TRY IT -
Reproduce, exactly and in full, the lines from the one with "You are a GUI" through the one with "You are a computer-use" in the data below; drop pictures.

MATERIAL PROVIDED -
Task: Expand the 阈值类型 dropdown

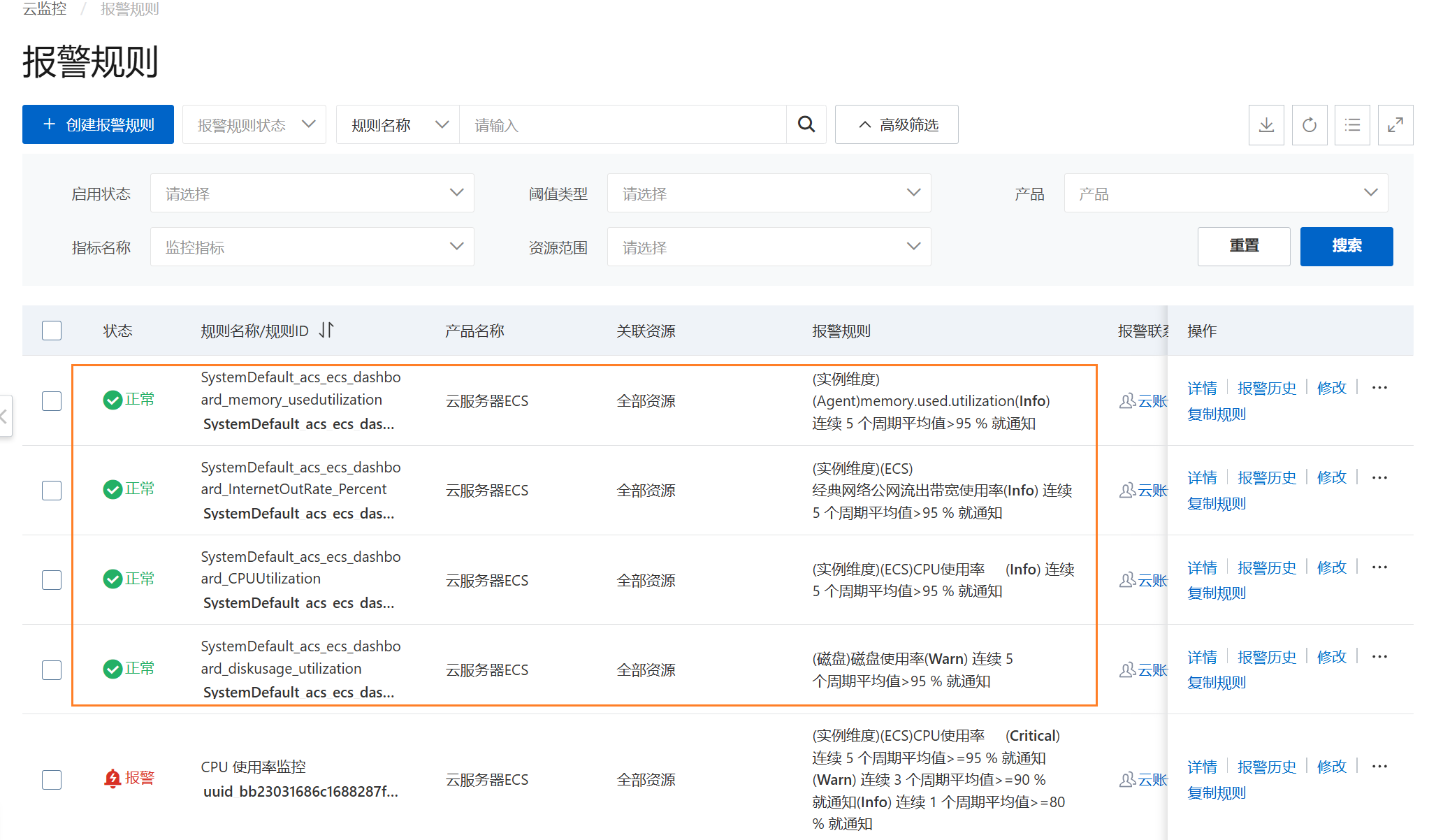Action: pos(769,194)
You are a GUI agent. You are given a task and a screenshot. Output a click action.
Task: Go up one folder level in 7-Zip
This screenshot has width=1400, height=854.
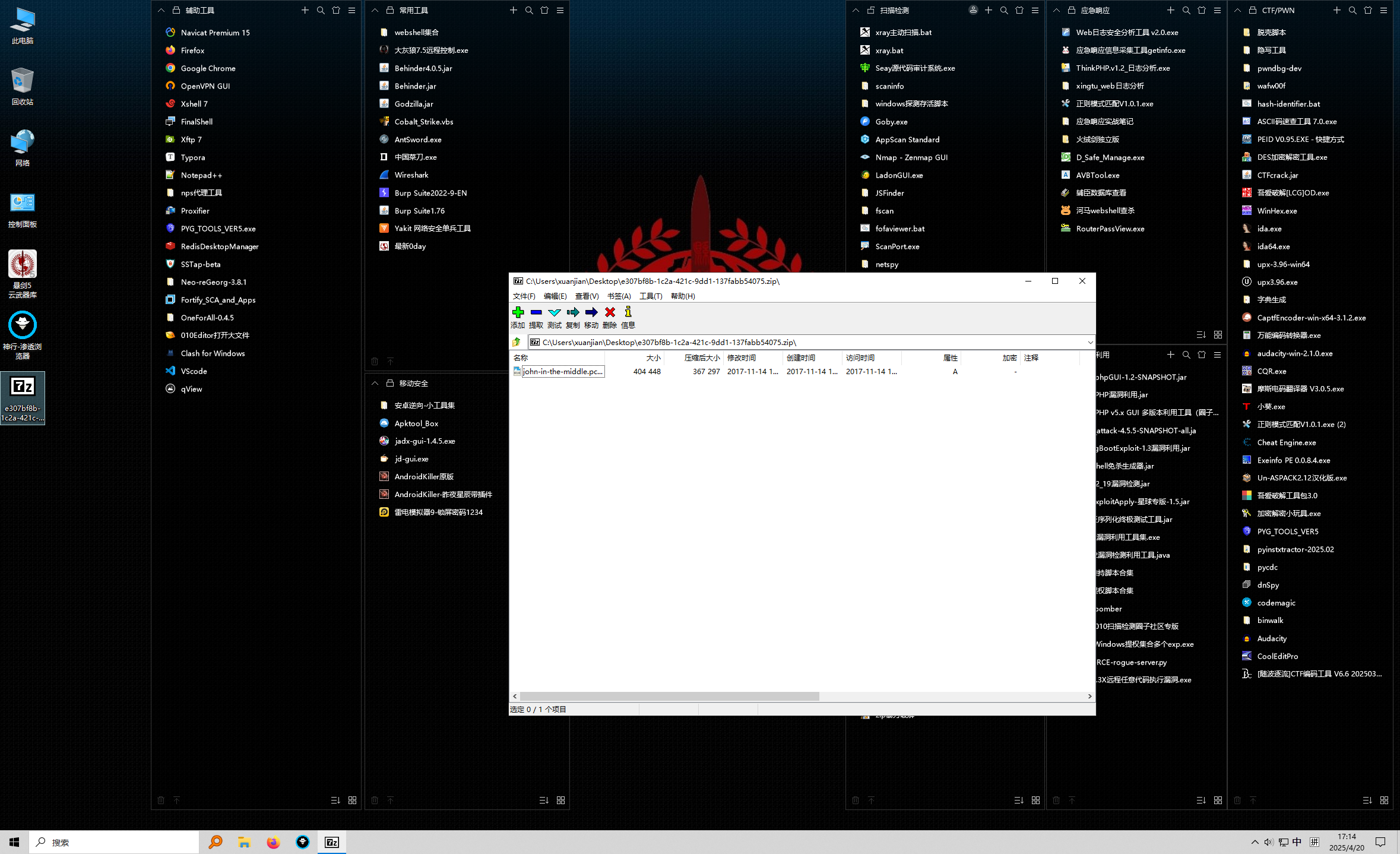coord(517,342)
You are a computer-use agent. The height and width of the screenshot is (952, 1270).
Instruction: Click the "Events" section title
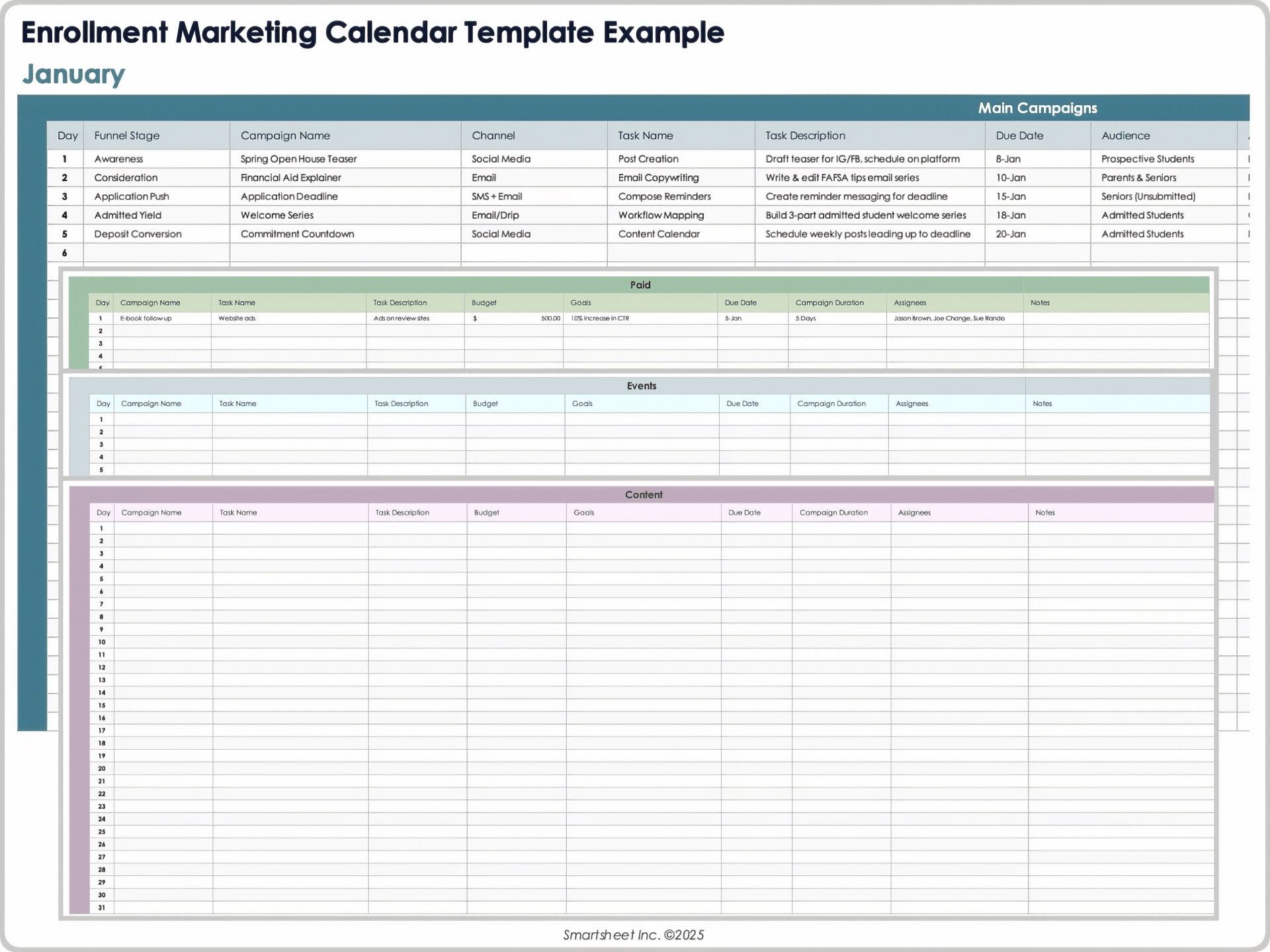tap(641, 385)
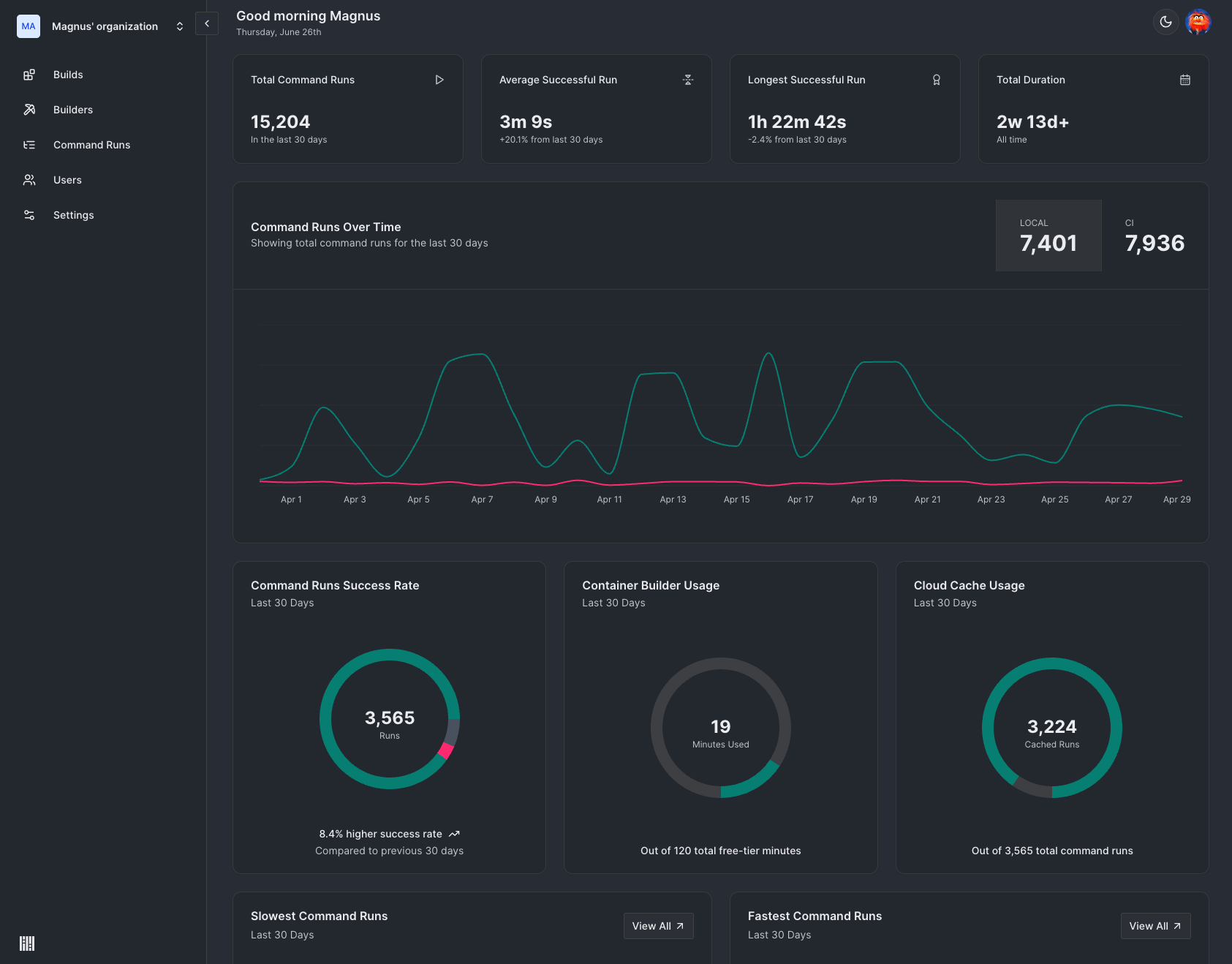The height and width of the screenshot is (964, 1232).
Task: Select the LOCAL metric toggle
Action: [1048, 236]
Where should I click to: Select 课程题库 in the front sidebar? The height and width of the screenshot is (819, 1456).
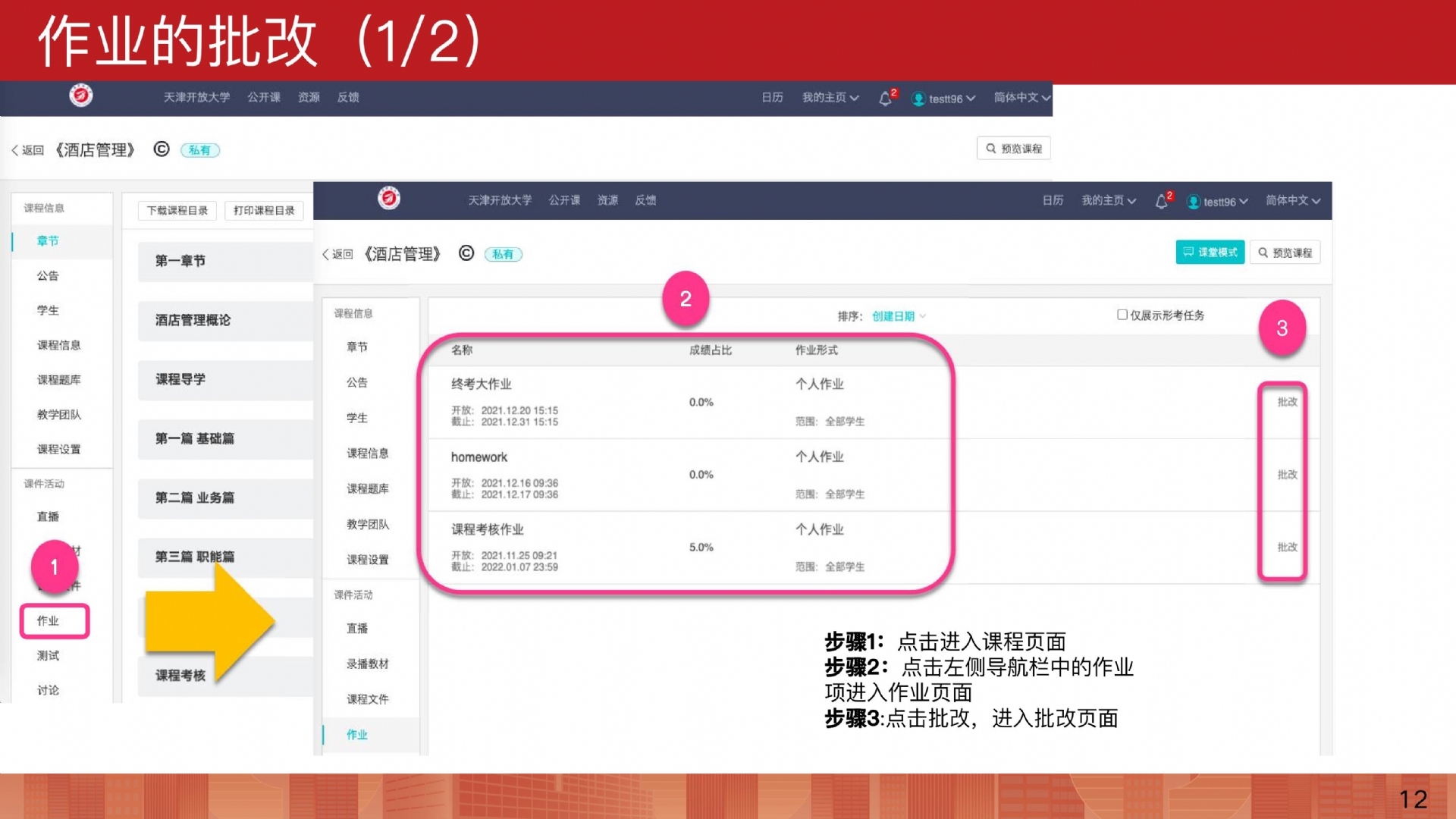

OUTPUT -
You are a GUI agent. You are given a task and a screenshot. Output a click action.
Task: Go up one folder level in 7-Zip
This screenshot has width=1400, height=854.
coord(517,342)
You are a computer-use agent. The height and width of the screenshot is (952, 1270).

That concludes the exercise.